Among the entries below, how many lines contain the string "photo"? Reply with that number alone.

:: The input

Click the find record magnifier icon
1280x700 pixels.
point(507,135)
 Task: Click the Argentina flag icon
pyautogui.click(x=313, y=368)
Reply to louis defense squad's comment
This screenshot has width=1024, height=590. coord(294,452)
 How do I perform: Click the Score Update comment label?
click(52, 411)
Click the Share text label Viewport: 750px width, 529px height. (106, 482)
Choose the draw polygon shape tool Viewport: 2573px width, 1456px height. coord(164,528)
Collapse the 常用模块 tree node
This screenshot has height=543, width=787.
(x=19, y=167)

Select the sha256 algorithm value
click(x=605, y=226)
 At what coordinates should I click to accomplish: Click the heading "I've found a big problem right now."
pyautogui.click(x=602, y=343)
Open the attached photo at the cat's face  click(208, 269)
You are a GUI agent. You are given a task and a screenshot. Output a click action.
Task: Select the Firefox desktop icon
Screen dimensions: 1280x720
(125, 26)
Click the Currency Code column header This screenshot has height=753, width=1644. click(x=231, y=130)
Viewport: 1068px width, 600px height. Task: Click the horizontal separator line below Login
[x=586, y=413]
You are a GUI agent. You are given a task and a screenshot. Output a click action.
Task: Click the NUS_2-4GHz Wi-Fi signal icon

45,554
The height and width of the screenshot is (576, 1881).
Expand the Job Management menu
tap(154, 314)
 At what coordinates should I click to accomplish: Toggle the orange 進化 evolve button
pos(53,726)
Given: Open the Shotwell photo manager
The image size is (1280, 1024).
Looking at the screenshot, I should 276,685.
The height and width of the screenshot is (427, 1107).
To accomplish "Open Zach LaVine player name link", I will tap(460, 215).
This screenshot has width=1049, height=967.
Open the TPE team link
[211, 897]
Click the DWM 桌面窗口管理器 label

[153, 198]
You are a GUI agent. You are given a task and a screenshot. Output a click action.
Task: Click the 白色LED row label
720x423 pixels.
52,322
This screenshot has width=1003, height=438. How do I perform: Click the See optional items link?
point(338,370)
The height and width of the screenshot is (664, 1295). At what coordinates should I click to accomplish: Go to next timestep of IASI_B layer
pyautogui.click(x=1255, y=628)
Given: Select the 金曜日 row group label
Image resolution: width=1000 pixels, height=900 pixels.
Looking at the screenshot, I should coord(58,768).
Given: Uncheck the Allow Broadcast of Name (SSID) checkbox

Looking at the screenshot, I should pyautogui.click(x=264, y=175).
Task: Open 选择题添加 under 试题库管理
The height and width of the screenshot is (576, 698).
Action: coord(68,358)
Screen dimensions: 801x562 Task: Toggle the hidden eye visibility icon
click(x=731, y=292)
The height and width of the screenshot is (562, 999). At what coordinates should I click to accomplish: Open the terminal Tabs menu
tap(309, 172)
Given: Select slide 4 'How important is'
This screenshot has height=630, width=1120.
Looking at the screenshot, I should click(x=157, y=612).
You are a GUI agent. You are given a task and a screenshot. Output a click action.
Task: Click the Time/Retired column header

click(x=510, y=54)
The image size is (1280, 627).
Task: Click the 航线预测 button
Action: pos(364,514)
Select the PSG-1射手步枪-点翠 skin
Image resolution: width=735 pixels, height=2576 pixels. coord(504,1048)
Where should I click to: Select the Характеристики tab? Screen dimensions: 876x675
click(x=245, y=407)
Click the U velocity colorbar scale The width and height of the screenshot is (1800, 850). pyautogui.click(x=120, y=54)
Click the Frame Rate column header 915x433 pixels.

::::

### Exercise output
2